People aging with HIV were 10% more likely to have two or more non-HIV chronic health conditions in 2016 than they were in 2006. Additionally, the number of people with four or five chronic conditions increased significantly.
Perhaps unsurprisingly, people disadvantaged by social determinants of health, such as female sex and having public health insurance, were more likely than their male and privately insured counterparts to have multiple chronic conditions, according to the findings of a study published in Open Forum Infectious Diseases.
The good news is that, despite more health problems, HIV-positive people with so-called multimorbidity were just as likely to have viral suppression as their healthier counterparts.
As life expectancy expands for HIV-positive people, aging successfully with HIV is increasingly possible. But one measure of such success is having fewer chronic health conditions. And existing data suggest that people with HIV acquire multiple chronic conditions at younger ages than those without.
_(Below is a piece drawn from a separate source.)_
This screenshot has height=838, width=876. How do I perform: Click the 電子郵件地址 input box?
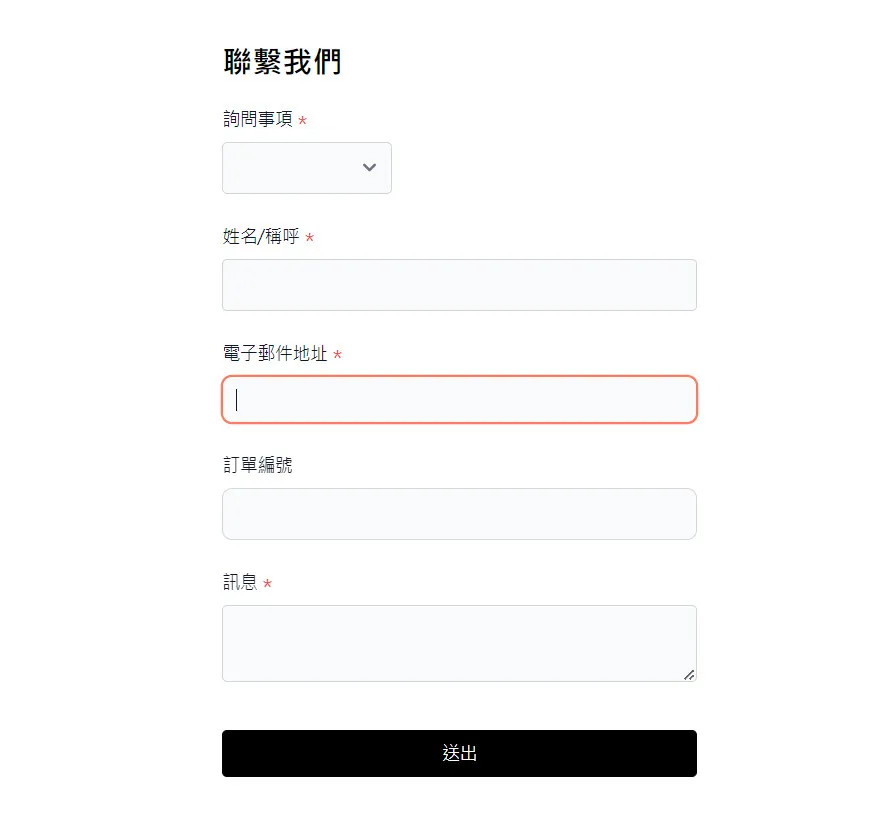click(459, 400)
In this cross-sectional snapshot of health conditions, researchers collected data from two groups of HIV-positive people age 45 and older: 149 in 2006 and 2007 and 323 people in 2016 and 2017. Then they checked to see whether the participants had other serious health issues, including cardiovascular disease, diabetes, chronic obstructive pulmonary disease, osteoporosis and non–AIDS-defining cancers, among others.
Study author Elizabeth Arant, MD, an infectious disease fellow at the University of North Carolina, and colleagues compared the results between people in the two time periods, taking into account demographic factors like age, gender, health insurance type, income and urban or rural residence. Then they looked at HIV-specific factors, including ever having been diagnosed with AIDS, whether they were engaged in care or taking HIV medications, how they acquired HIV and length of time since HIV diagnosis and initiation of antiretrovirals.
What they found was that 30% of people aging with HIV in 2016 and 2017 had at least two additional non-HIV chronic illnesses. This was up from the earlier period, when 19% of participants had two or more chronic illnesses.
Notably, the 30% rate of multimorbidity in 2016 and 2017 was still lower than rates seen in other studies, which have found multiple chronic conditions in 37% to 69% of people living with HIV. The researchers suspect that this is not because people in their clinic were really that much healthier. Instead, they attributed the difference to their method of gathering data, saying it may be more precise than previous studies.
Compared with people who accessed HIV care in 2006 and 2007, nearly twice as many older adults had two chronic conditions, the same proportion had three conditions and more people had four chronic conditions in 2016 and 2017. And some people in 2016 had five or six chronic conditions, compared with zero people in 2006.
Black seniors were no more likely than their counterparts of other races to have multiple chronic conditions in 2016 and 2017, which was not the case in 2006 and 2007. After adjusting for all variables, women were 2.57 times more likely than men to have at least two chronic conditions. (The researchers did not specify the inclusion of transgender adults or their outcomes.)
What’s more, people covered by Medicare were significantly more likely to have multiple chronic conditions compared with those who had private insurance. This led Arant and colleagues to suggest that Ryan White programs should spend more resources and time helping their publicly insured clients access the preventive services more commonly offered to people with private health insurance.
“For [people with HIV] without private insurance, the [Ryan White HIV/AIDS Program] should consider increasing its support for and coverage of preventative non-HIV care to help bridge the gap in access,” wrote Arant and colleagues. “An investment in preventative care could help reduce the gap in comorbidity-free years between [people with HIV] and people without HIV.”